Welcome!

Blog Feed Post

Byte-Level Versus Block-Level Deduplication and Backup

Unitrends is supporting byte-level deduplication on its backup appliances with its release 6 (due this month – March, 2010.)  Since there’s some confusion concerning byte-level versus block-level deduplication, I thought I’d take the opportunity to explain the differences between file-level deduplication (what Unitrends supported prior to release 6), block-level deduplication, and byte-level deduplication.

File-level deduplication operates by eliminating redundant files.  Despite what many pundits state, file deduplication is very efficient (and note that I’m stating this even though Unitrends is bringing out byte-level deduplication with release 6.)  The reason is two-fold: the concept of temporal data access locality and the concept of data getting “colder.”  The bottom line to both of these concepts is that statistically data that has been recently used is more likely to be re-used again while data that hasn’t been recently used is less likely to be re-used.  Another consequence of this behavior is the reason that master/differential backup policies have held up so well over time – data usage temporarily tends to be “clumped” together.

The downside of file-level deduplication concerns data reduction on what is typically called “structured data.”  Structured data includes things like databases, e-mail repositories, virtual machine image backups, image-based dissimilar bare metal backups, and the like.  Since there are no files per se, file-level deduplication can’t eliminate redundant data for structured data.

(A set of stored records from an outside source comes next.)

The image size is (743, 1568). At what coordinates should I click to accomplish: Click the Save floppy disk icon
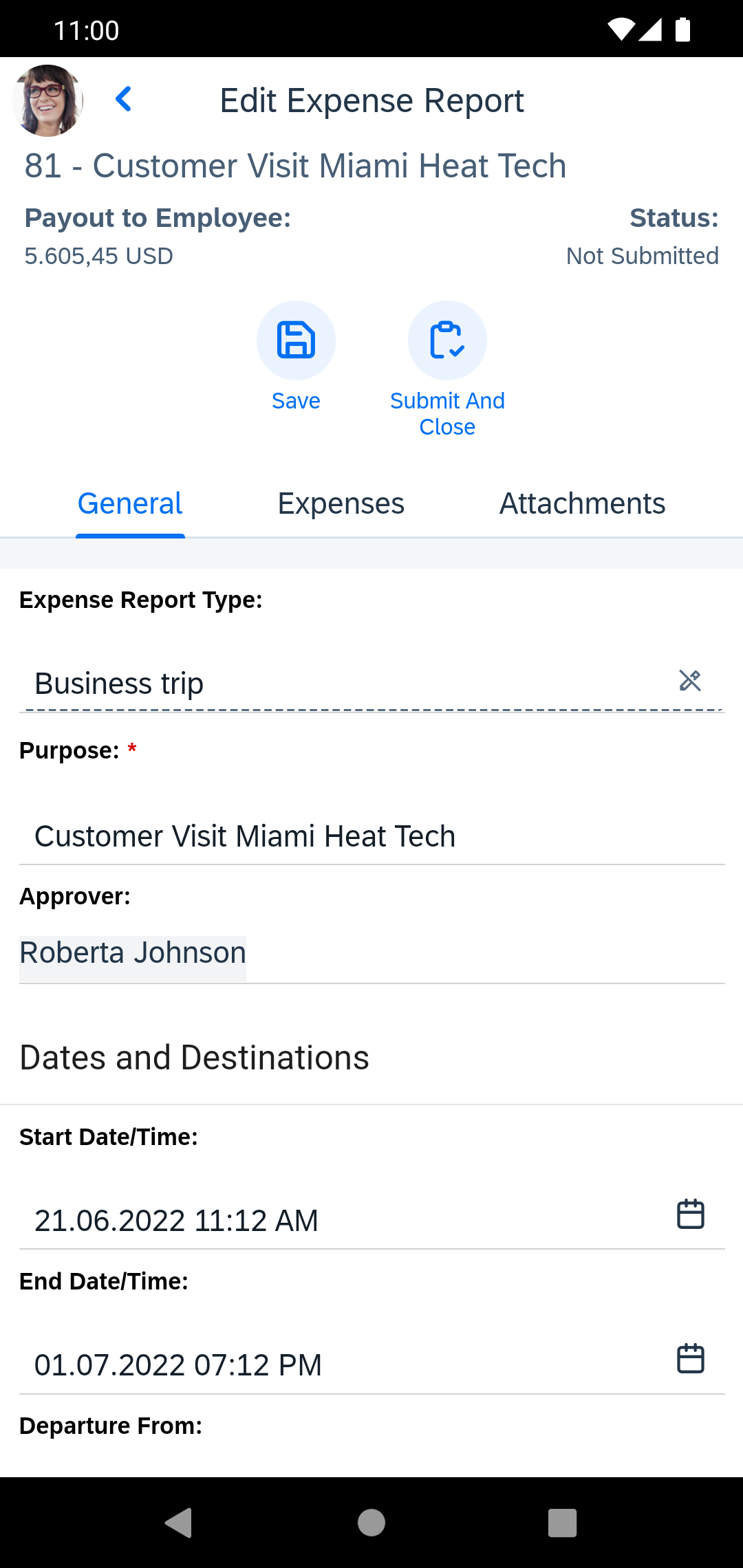pyautogui.click(x=296, y=340)
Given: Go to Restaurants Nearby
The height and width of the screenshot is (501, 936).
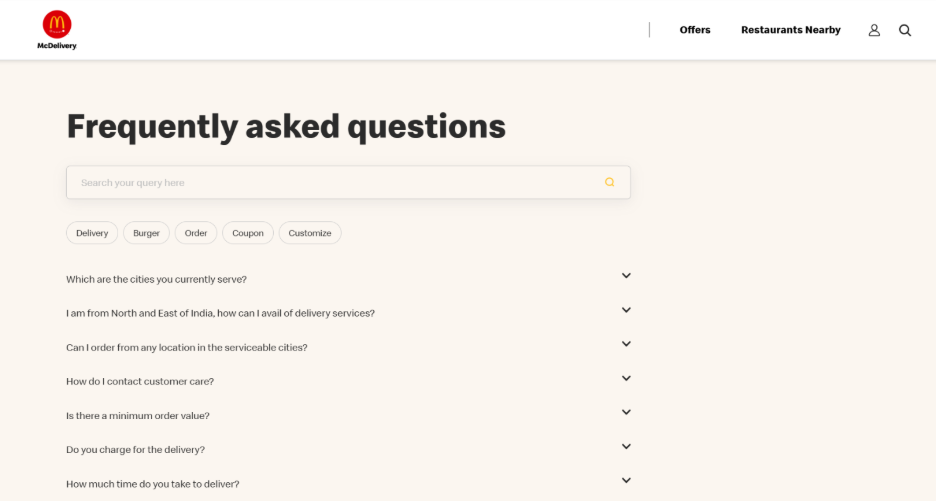Looking at the screenshot, I should (790, 30).
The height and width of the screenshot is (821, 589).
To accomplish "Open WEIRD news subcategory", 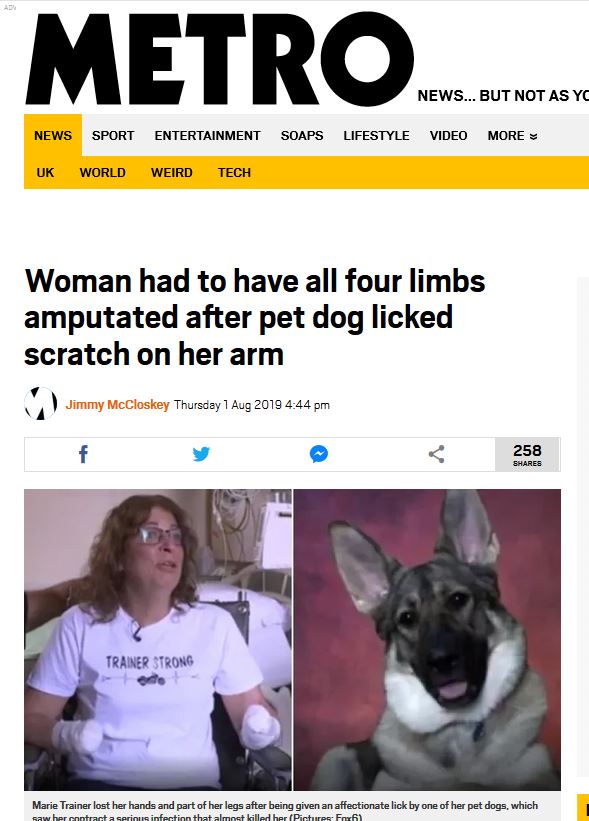I will pos(172,173).
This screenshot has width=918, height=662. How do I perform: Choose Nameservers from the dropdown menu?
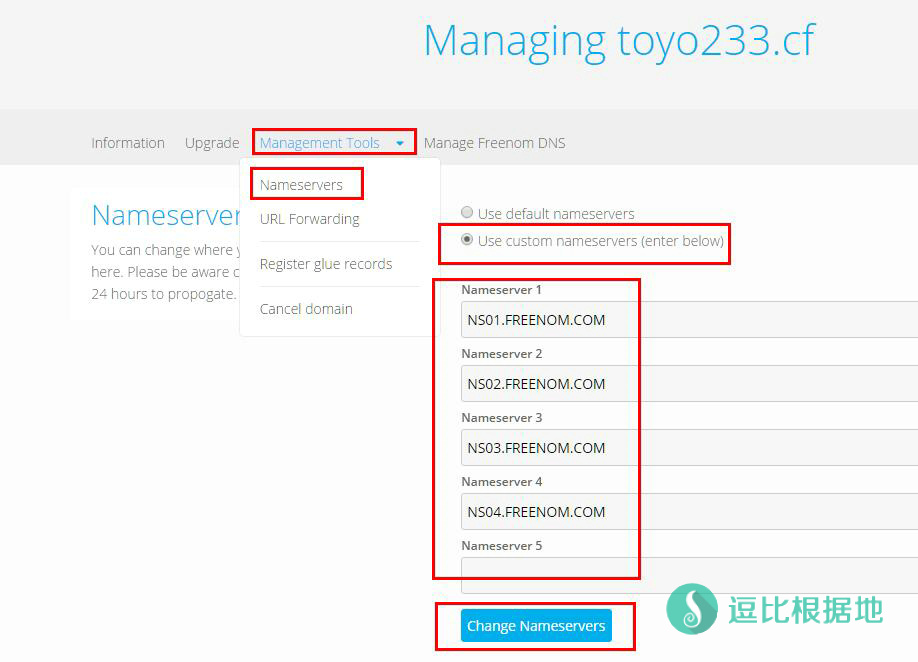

Block-level deduplication has higher overhead than file-level deduplication but has the tremendous advantage of deduplicating structured data.  In addition, block level deduplication can deduplicate at a sub-file level, i.e., when only a section of a file changes block-level deduplication can often enable the unchanged section or sections of the file to continue to be deduplicated.

Byte-level deduplication is a form of block-level deduplication that understands the content, or “semantics”, of the data.  These systems are sometimes called CAS – Content Aware Systems.  Typically, deduplication devices perform block-level deduplication that is content-agnostic – blocks are blocks.  The problem of course is that certain blocks of data are much more likely to change than other blocks of data.  For backup systems, the “metadata” (data about data) that contains information about the actual backup tends to change continuously while the backup data statistically changes much less often.  The advantage to byte-level deduplication is that by understanding the content of the data the system can more efficiently deduplicate the bytes within the data stream that is being deduplicated.

Ironically, file-level deduplication is a form of byte-level deduplication since there must be some degree of content-awareness in order to detect a file versus some other form of data.  But of course the problem as described above is that file-level deduplication can’t handle unstructured data and can’t handle changes at the sub-file level.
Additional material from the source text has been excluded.